Los movimientos sísmicos se sintieron hasta casi la medianoche del jueves, se calmaron en las primeras horas de la madrugada del viernes.
Los más fuertes que hicieron bambolear las paredes de todas las casas granadinas y movieron techos y ventanas, se sintieron a las 6:10 de la tarde, el resto igual y unos pocos de baja intensidad hasta las 12 de la noche, todo mundo alerta.
Los fuertes sismos se sintieron a lo largo y ancho del Departamento de Granada, con mayor intensidad, incluso el que hizo temblar la tierra, las casas, los techos, paredes y ventanas de las viviendas a las 5:23 de la mañana del viernes, lo que provocó temor en los vecindarios.
Los habitantes de esta ciudad, en todos los sectores permanecieron toda la noche fuera de sus casas.
Del puesto de mando de la Policía informaron que los movimientos telúricos se mantuvieron durante toda la noche y los teléfonos de la institución estuvieron recibiendo numerosas llamadas de pobladores para indagarse sobre la situación y las medidas que se comenzaron a tomar desde el jueves en horas de la tarde para evitar el pillaje de los antisociales, no solamente en los barrios donde las casas quedaron solas, sino también en el mercado y en los establecimientos comerciales.
Comercio cerrado
El comercio amaneció cerrado ayer, unos pocos negocios únicamente abiertos.
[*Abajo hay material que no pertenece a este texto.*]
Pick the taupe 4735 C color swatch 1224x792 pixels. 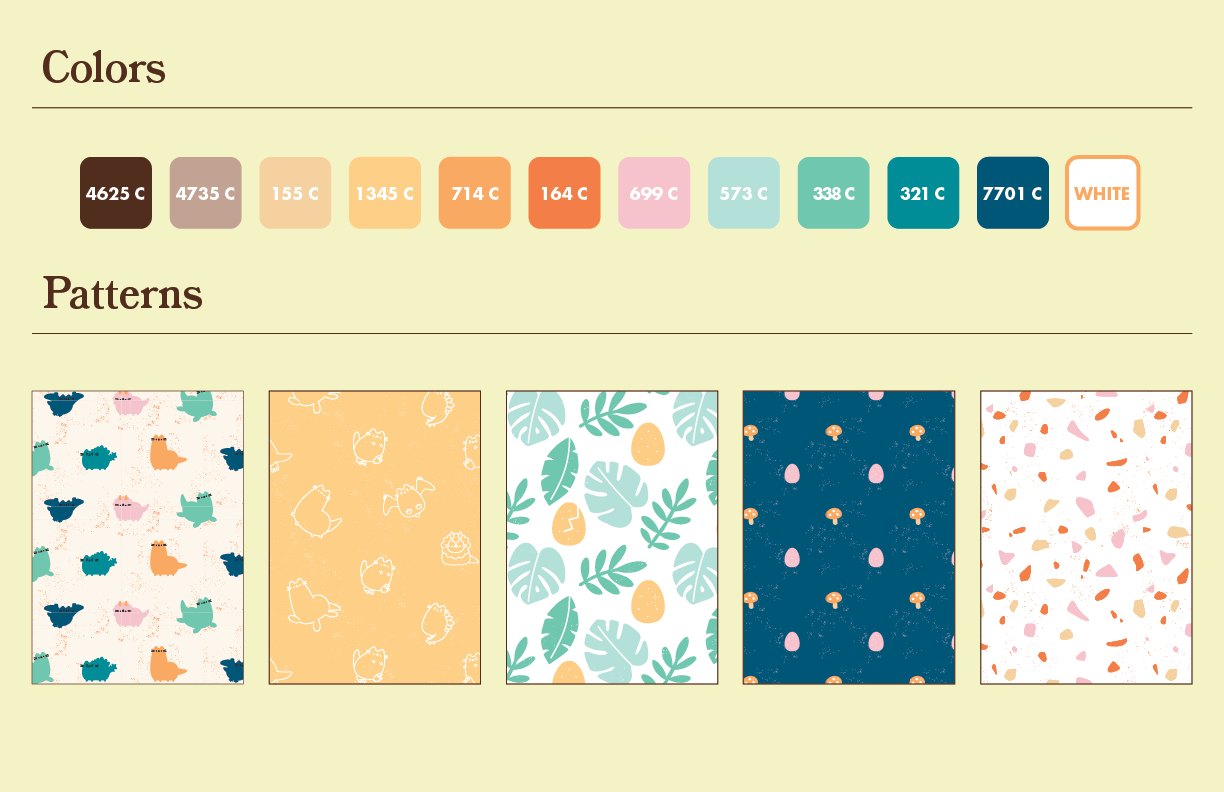(206, 193)
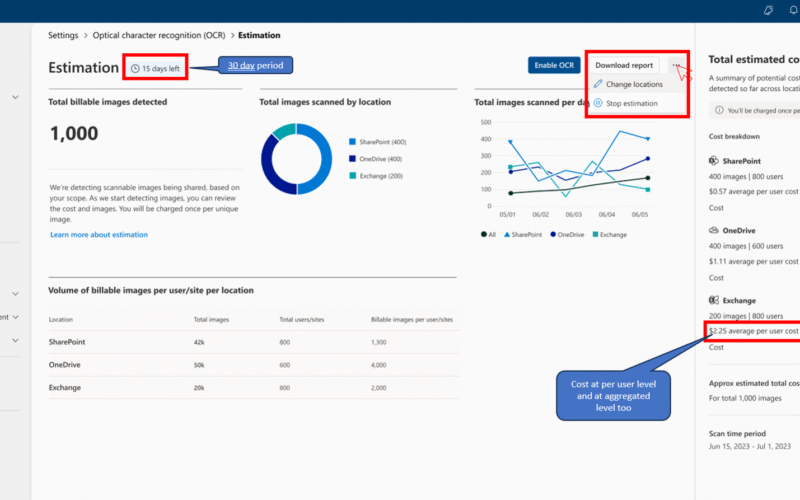800x500 pixels.
Task: Click the Stop estimation circle icon
Action: click(598, 102)
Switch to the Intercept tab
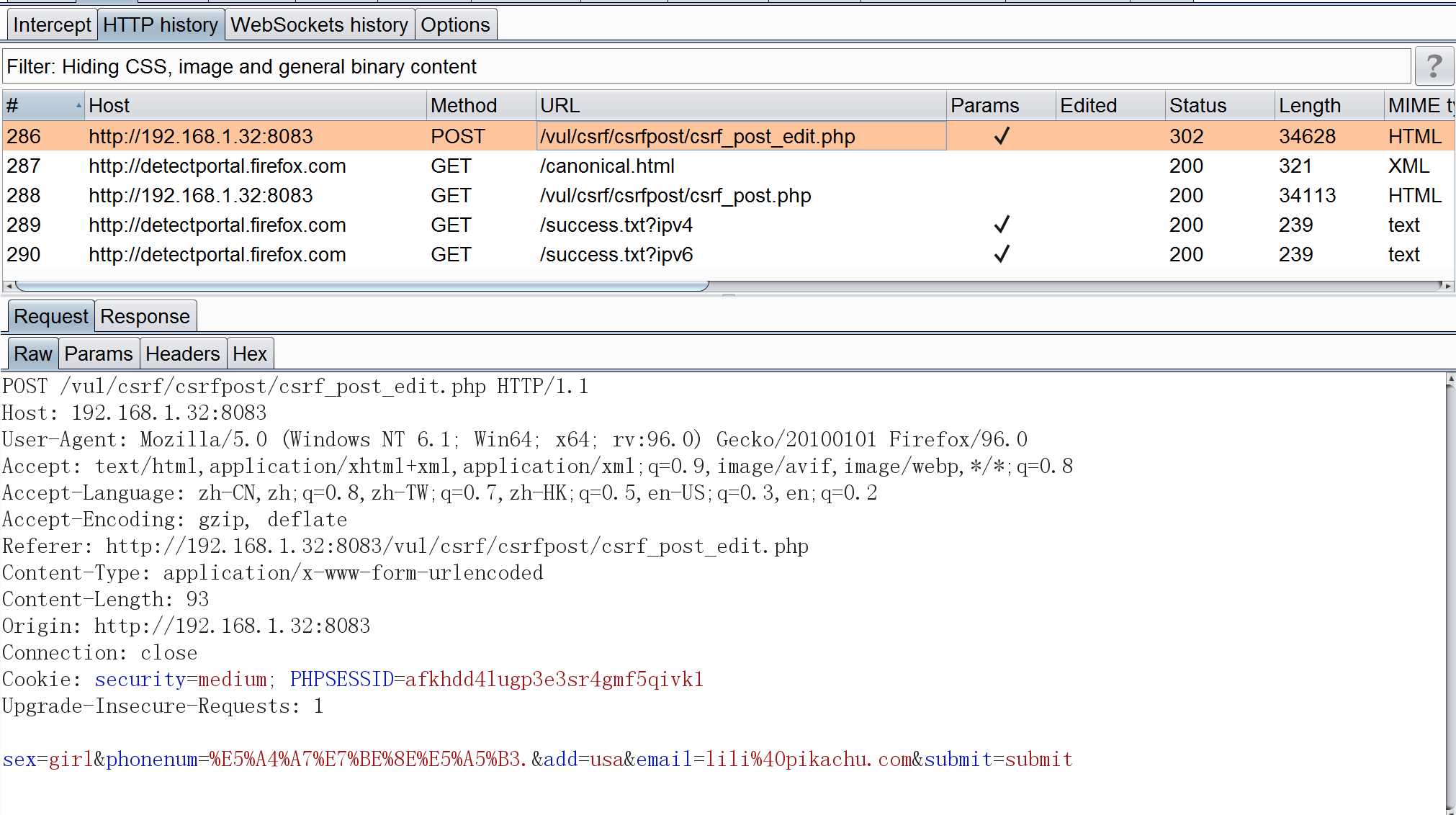 (51, 24)
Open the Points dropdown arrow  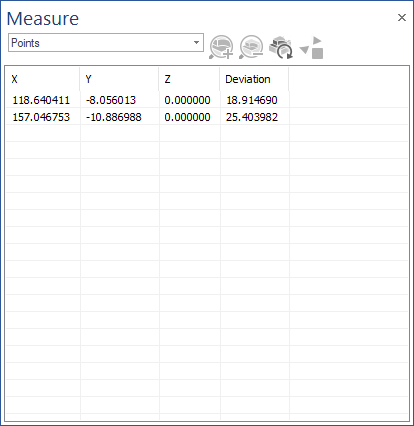(196, 42)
Las oficinas de la Alcaldía, delegación del Ministerio de Educación, Cultura y Deportes, ENTEL, ENACAL, ENEL, cerraron sus puertas, no había atención al público. Cinco casas destruidas en Diriá y 160 casas semidestruidas.
Daños en los balcones de la casa de Harold Sandino, en la calle La Libertad de esta ciudad, en una vieja casa de adobe No. 320 sobre esa misma calle, daño parcial en el alero.
En la Calle El Galillo, daños parciales en el techo y en una viga de la casa de Manuel Ibarra Lacayo, y en la casa de Enrique Urbina. Daños también en el costado sur de la Iglesia Xalteva, varios adornos de la parte superior cayeron al suelo.